Why commit to this lifestyle?
1. Emergency Preparedness
What would you do if these displays were empty?
Life in society as we know it today might not be sustainable under certain conditions. Many families would lack proper knowledge of how to care for themselves outside of the current model of living. Unexpected events can leave us without access to things and places we are accustomed to having at our disposal. Even if you aren’t facing a societal crisis, a personal emergency can come up at any time. Having extra supplies and food on hand can make all the difference.
Here are some scenarios to consider:
- Natural Disasters
- Power Outage
- Medical Emergency
- Vehicle Trouble
- Violent Crime
- Terrorist Attacks
In an ideal world, you would never be forced to experience such a thing, but our world and our lives are imperfect and the best you can do is to hope for the best and prepare for the worst.
2. Financial Security
Admittedly, you aren’t going to start saving money overnight. In fact, the initial cost of starting up a homestead can seem burdensome at the time, but you need to consider the rewards that you reap after you sow the seeds. Ultimately, you will reduce your need to spend outside of the home to maintain your lifestyle. The tasks that you decide you are capable and willing to undertake will determine how much you rely on external sources. If you have a surplus of certain items, such as produce or eggs, you can also generate income.

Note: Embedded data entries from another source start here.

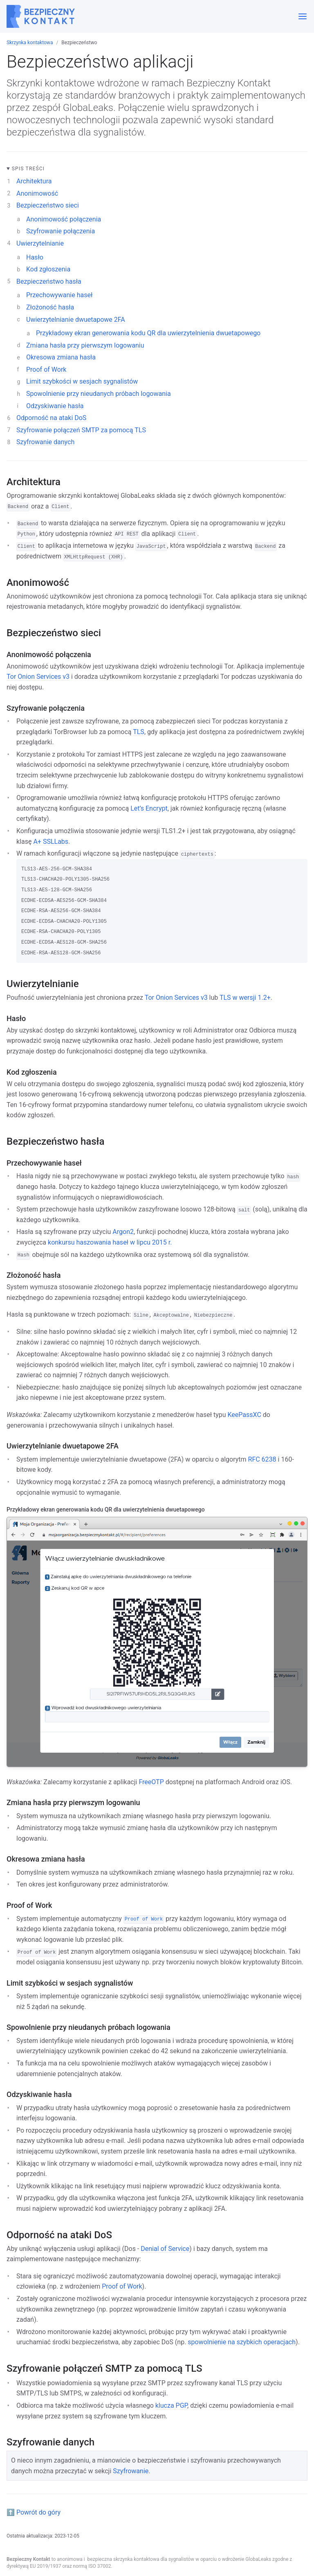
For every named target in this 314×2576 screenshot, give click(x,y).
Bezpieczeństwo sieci (47, 205)
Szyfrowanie (130, 2471)
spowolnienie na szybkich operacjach (242, 2342)
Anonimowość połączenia (63, 219)
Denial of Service (165, 2249)
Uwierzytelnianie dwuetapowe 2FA (75, 319)
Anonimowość (37, 193)
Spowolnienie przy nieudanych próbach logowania (98, 394)
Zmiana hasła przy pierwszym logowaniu (85, 345)
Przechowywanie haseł (59, 295)
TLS (138, 732)
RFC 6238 (262, 1459)
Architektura (34, 181)
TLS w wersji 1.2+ (245, 997)
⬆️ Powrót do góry (34, 2512)
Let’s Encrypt (149, 808)
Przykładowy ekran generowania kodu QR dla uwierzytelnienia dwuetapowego (148, 333)
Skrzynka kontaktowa (30, 42)
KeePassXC (244, 1415)
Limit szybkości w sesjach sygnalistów (82, 381)
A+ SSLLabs (50, 841)
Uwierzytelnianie (40, 243)
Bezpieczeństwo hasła (48, 281)
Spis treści (28, 169)
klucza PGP (171, 2405)
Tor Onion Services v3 (38, 676)
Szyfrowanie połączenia (60, 231)
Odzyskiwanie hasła (55, 406)
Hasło (34, 257)
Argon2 (123, 1232)
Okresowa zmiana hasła (61, 357)
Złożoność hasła (50, 307)
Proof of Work (46, 369)
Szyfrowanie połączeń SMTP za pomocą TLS (81, 430)
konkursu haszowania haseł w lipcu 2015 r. (110, 1242)
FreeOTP (151, 1782)
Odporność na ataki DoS (51, 418)
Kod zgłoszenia (48, 269)
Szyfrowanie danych (45, 442)
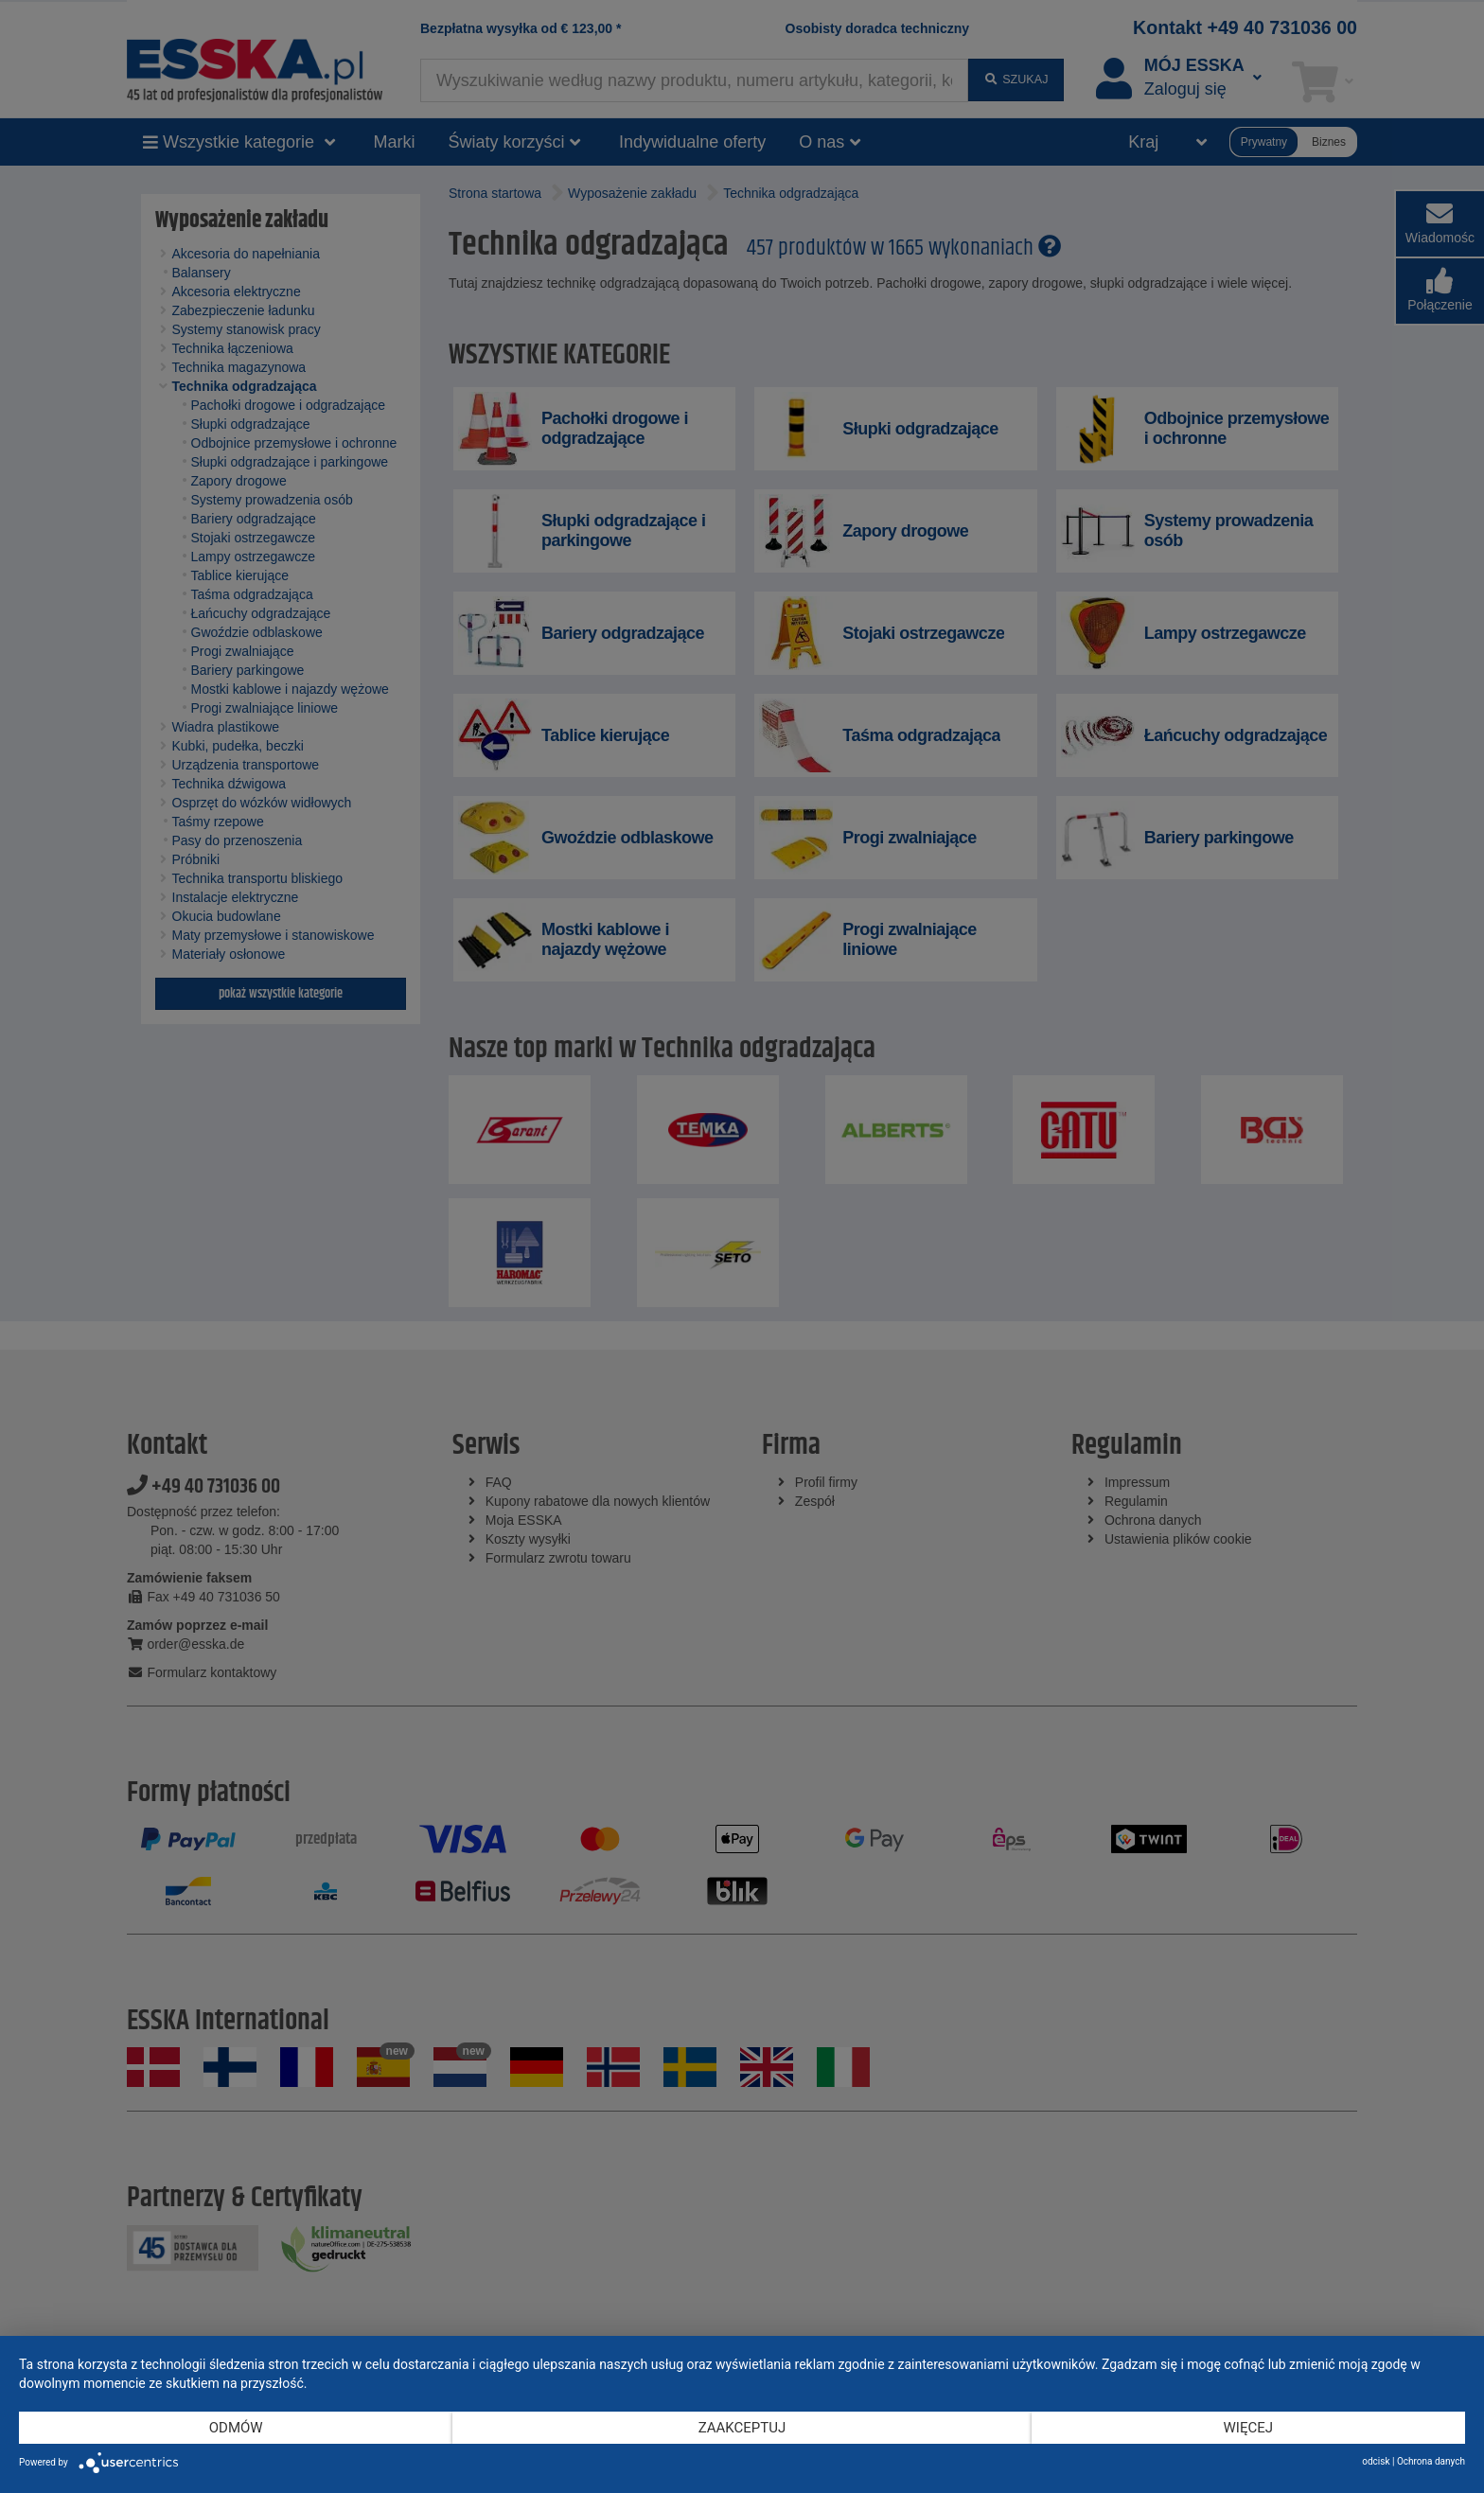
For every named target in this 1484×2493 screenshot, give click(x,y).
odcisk (1375, 2461)
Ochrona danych (1431, 2461)
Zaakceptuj (742, 2427)
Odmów (236, 2427)
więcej (1248, 2427)
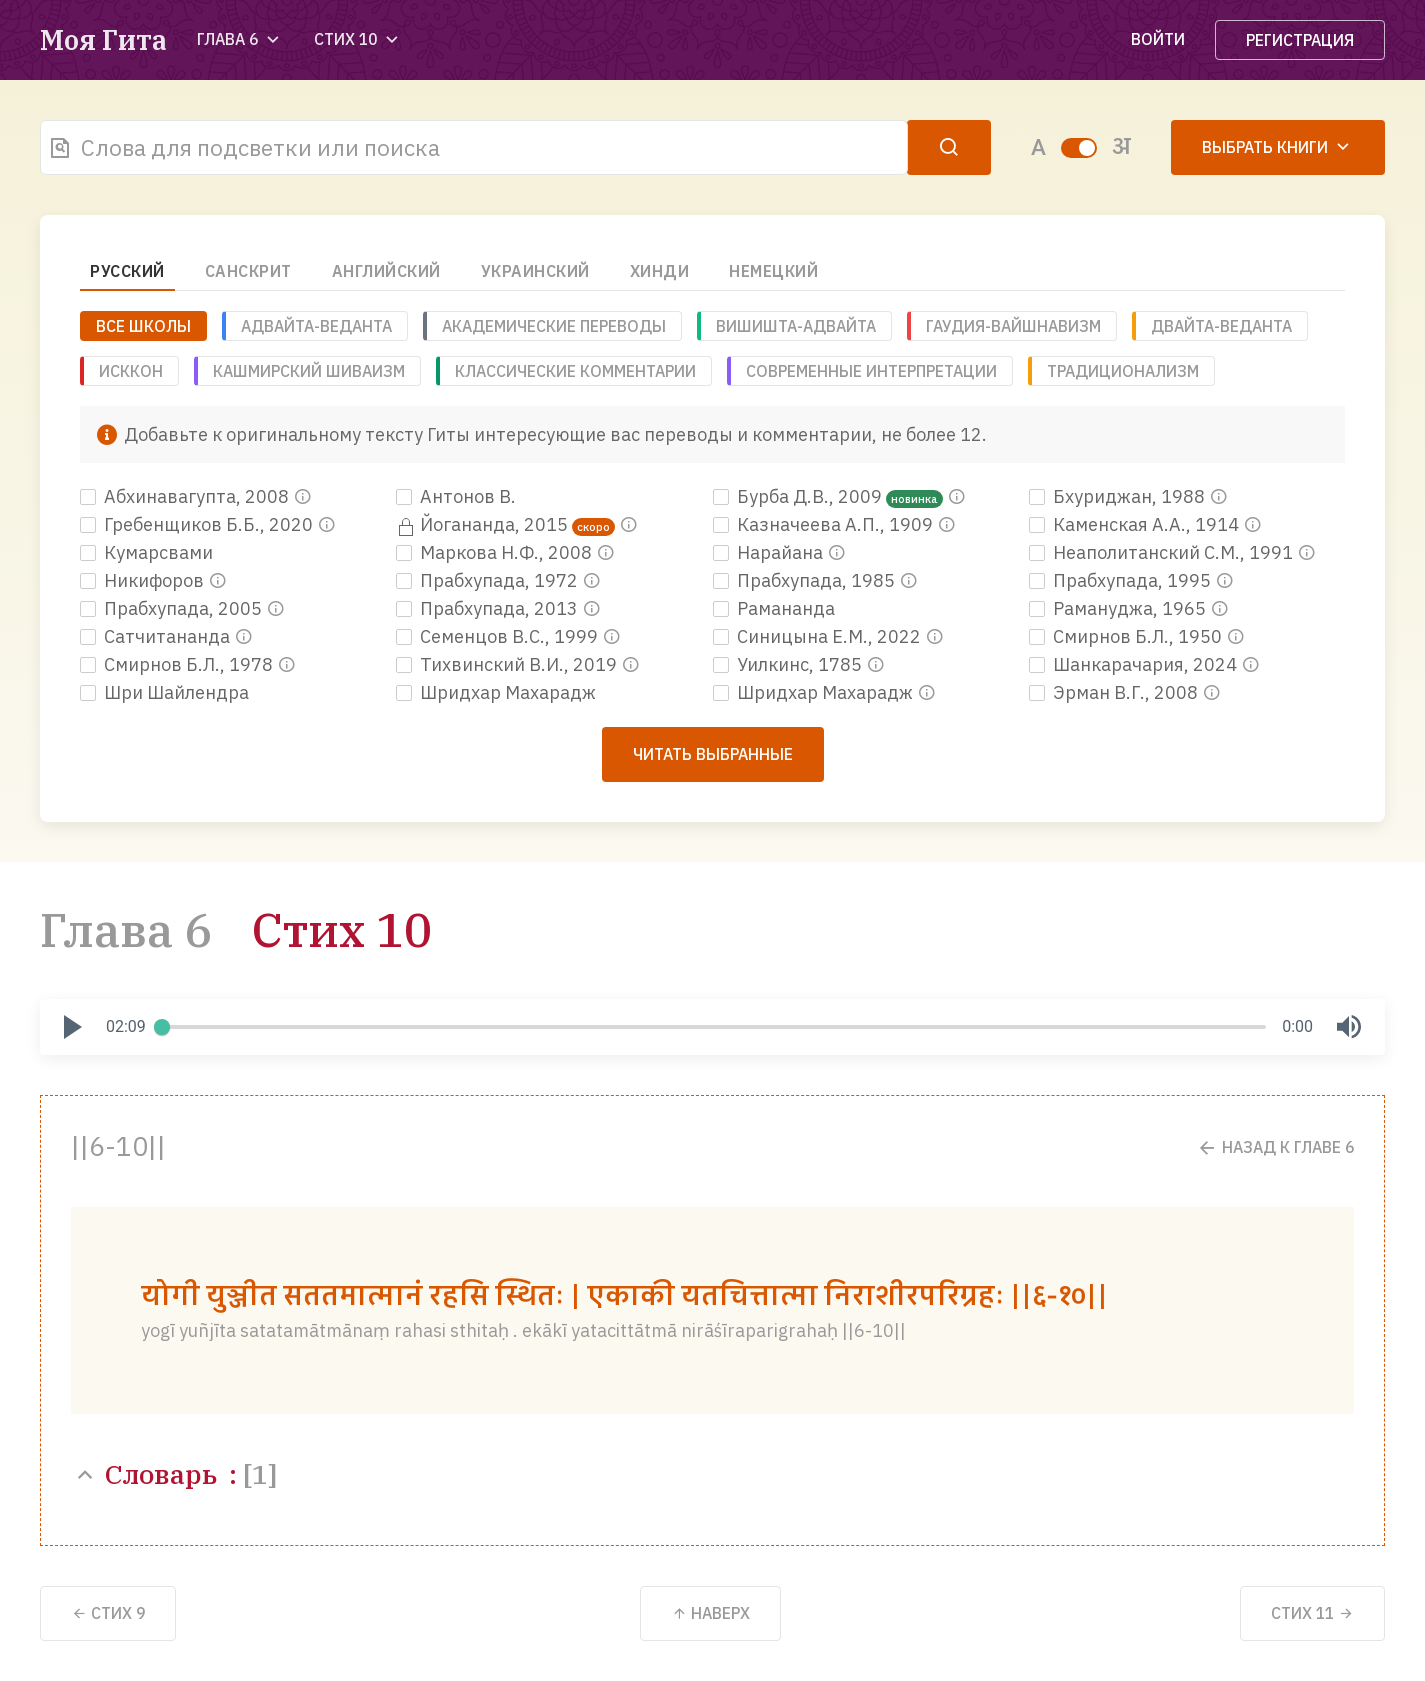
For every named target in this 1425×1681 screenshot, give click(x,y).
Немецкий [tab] (773, 271)
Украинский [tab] (535, 271)
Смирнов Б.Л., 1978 (178, 664)
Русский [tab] (127, 271)
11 (1312, 1613)
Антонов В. (456, 496)
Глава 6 (126, 929)
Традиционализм (1123, 371)
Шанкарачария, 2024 (1135, 664)
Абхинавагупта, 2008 (186, 496)
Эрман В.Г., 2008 (1115, 692)
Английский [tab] (386, 271)
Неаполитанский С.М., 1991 (1163, 552)
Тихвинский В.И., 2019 (508, 664)
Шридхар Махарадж (496, 692)
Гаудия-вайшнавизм (1013, 326)
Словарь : (174, 1473)
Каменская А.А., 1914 (1136, 524)
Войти (1158, 39)
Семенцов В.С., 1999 (499, 636)
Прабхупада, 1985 (806, 580)
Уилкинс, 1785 (789, 664)
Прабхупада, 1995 (1122, 580)
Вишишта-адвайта (796, 326)
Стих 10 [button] (358, 39)
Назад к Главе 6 (1275, 1147)
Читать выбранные (713, 754)
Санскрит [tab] (248, 271)
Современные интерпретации (871, 371)
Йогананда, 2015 (484, 524)
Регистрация (1300, 40)
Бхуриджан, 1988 (1119, 496)
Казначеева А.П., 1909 (825, 524)
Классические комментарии (575, 371)
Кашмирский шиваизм (309, 371)
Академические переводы (554, 326)
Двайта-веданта (1221, 326)
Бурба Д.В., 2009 (799, 496)
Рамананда (774, 608)
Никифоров (144, 580)
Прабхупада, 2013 (489, 608)
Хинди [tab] (660, 271)
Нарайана (770, 552)
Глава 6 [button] (240, 39)
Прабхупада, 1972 (489, 580)
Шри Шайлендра (164, 692)
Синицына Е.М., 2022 (819, 636)
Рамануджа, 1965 (1119, 608)
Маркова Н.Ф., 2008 (496, 552)
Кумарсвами (146, 552)
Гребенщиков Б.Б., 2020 (198, 524)
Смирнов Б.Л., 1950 (1127, 636)
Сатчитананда (157, 636)
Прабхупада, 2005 (173, 608)
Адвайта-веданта (316, 326)
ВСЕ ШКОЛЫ (143, 326)
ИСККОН (131, 371)
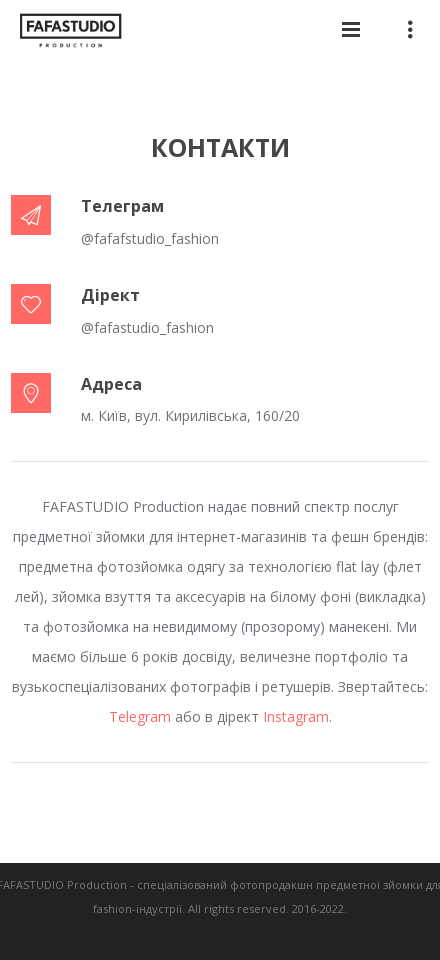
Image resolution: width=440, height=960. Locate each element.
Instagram (296, 716)
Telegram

The more you are willing to commit to, the more control you have over your situation, which will likely allow you to feel more at ease and less stressed about your financial situation.
Generally speaking, if you are in control of your food, you are in control of your health. There are exceptions to that rule, but healthy dietary habits can be a crucial step in paving the way to a healthy life. One important thing to consider is what is in the food you are eating. What better way to stay familiar with your food than to grow or raise it yourself? By growing your own food you can avoid:
- Questionable herbicides and pesticides
- Added hormones and antibiotics
- Foods stripped of nutrients with artificial vitamins added
- Excessive amounts of sodium and sugar
- Dangerous bacteria exposure
Additionally, you get the health benefits of being outdoors, such as the production of vitamin D. A 2010 Harvard Health Letter highlights the reasons why time outdoors can be good for the human body.
You may or may not be convinced that homesteading is the right choice for you. Maybe you do have an interest in such a lifestyle but don’t know where or how to start. Just remember that progress is progress, no matter how small (definitely not a “Horton Hears a Who” reference).